I’m interested in your reactions: what you like most, what you like least, and what you think is missing. Post them here, or email me at dhessan@communispace.com, and I will send everyone’s thoughts out in the next month.

9 Responses to “Transformations in Next-Generation Research”

  1. Ted Morris says:

    I’ve always been baffled as to why the kind of innovation in marketing research, as mentioned above, did not come from MR firms in the first place. The MR industry largely ignored anything to do with social media and online communities until late 2008 when the industry saw its growth hit a wall. No wonder, as Coke recently stated, 80% of MR budgets is spent looking backwards, a reflection of the legacy MR culture of selling ‘research by the pound’. By contrast, online community insight firms have been operating in the ‘here and now’ since their origins in the early 2000’s, using an ‘outside-in’ approach to applied marketing without undue emphasis on research ‘technique’.

  2. [...] Generation Research I recently found a wonderful blog post by Diane Hessan discussing the transformations in marketing and advertising research. She has spent the past few [...]

  3. [...] To read the rest of Diane Hessan’s rules for next-gen marketing, please visit her blog at Communispace. [...]

  4. I like point #7, “Don’t underestimate power of n=1″ but probably not in the same way that the client intended.

    In text analytics we can now conduct a census of what is being said in a discussion board etc. So we don’t have to rely on sampling. So while our sample in a given month might be n=5000 that 1 person who said something differently is no longer an “outlier” but may be saying something really important.

    We have to catch what n=1 says, they may be alerting us of a new opportunity or a serious problem which if not nipped in the bud can grow.

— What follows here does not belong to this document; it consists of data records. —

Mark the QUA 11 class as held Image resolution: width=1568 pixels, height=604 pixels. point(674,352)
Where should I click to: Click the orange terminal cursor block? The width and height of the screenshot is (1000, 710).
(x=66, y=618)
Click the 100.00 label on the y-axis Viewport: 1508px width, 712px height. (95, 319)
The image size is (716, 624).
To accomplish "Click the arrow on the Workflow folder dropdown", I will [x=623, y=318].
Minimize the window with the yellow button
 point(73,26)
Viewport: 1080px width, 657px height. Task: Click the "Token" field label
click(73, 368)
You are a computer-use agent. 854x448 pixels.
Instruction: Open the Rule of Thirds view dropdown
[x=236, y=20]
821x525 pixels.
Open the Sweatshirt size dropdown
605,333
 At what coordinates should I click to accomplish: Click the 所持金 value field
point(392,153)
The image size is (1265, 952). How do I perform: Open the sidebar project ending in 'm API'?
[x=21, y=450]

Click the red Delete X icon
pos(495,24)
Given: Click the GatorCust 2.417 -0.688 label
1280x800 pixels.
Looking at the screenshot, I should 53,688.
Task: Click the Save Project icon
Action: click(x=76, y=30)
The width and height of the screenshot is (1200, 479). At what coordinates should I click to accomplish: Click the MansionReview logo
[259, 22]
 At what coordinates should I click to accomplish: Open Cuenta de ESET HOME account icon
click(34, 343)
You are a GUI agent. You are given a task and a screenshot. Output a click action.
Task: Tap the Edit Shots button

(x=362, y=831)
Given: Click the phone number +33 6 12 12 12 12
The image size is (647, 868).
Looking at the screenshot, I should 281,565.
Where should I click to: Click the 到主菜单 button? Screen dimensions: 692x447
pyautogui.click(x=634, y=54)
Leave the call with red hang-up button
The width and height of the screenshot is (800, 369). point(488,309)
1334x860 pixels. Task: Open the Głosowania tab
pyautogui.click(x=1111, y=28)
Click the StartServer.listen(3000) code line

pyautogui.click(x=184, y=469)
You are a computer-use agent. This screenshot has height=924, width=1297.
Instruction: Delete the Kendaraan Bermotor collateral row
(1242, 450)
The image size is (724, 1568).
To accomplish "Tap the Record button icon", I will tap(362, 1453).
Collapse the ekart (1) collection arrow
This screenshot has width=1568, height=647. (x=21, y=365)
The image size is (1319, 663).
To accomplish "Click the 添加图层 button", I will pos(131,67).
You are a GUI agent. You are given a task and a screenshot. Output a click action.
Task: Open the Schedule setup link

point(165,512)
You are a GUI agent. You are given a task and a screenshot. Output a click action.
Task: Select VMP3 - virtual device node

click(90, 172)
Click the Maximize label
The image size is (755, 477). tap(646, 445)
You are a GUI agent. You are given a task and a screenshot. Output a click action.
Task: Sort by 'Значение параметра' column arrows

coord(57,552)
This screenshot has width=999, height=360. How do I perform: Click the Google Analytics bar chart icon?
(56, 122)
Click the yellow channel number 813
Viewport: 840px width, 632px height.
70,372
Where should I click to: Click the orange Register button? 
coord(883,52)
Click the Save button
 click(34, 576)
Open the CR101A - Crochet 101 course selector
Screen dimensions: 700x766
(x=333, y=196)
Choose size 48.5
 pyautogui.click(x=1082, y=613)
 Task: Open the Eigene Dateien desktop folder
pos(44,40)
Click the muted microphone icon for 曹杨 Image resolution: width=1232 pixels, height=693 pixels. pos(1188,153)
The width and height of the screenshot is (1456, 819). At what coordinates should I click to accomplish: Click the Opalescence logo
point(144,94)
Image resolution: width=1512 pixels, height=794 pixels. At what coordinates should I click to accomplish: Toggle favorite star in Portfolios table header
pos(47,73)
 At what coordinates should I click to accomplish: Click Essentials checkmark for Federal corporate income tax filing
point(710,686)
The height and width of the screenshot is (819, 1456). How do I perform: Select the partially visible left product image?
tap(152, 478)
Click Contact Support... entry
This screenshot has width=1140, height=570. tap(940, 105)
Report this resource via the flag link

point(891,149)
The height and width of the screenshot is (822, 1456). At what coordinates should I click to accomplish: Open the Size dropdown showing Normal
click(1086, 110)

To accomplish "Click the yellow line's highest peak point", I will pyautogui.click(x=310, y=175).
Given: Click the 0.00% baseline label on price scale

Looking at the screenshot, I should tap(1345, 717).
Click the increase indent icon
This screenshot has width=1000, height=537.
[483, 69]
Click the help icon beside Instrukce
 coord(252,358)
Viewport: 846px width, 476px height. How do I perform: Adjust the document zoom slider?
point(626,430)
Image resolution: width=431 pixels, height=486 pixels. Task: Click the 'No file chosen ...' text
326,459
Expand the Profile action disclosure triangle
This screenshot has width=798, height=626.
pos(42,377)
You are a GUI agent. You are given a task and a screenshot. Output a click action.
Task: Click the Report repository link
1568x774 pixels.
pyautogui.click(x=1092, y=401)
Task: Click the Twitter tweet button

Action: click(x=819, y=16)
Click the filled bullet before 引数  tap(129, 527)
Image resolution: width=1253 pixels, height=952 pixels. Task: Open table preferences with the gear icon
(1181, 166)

    So even in n=10,000 pay attention to each single person, n=1

  5. [...] To read the rest of Diane Hessan’s rules for next-gen marketing, please visit her blog at Communispace. [...]

  6. Diane Hessan says:

    Ted has a great point. Isn’t it interesting, though, how the major players in any industry find it difficult to be the innovators? I think that it’s hard to let go of the business model that works for you, the core competencies you have built, and so on. Look at newspapers. You know what they should do, but how to get there?

  7. Annabel Smyth says:

    #3 I really like your point highlighting the problem that so much of the energy (and money) going into ad-hoc projects is spent on recruitment, to the detriment of the actual point of the research. The fact is that panel recruitment for “traditional” research is an incredibly difficult process, and it’s gotten steadily harder and harder over the last 20 years. Having said that, I do believe there will always be a real requirement for ad hoc surveys, e.g. for pre and post awareness testing, where you need entirely different samples. The good news for ad-hoc, is that I am sure that intelligent, innovative use of web capabilities will help to introduce time and cost savings to the process.

    Meanwhile, even for traditional panels (e.g. TV Ratings or consumer CPG panels) there are usually fixed time-limits on how long a panel member can remain on it. This is because of the belief that by virtue of being on the panel for a long period of time, panellists’ views and/or behaviour may change. Have you studied the implications of this for panel members of online communities? I can understand the value of an ongoing dialogue, but I feel that these panellists would be especially sophisticated, and perhaps even more open to changes in their views/behaviour than traditional panellists.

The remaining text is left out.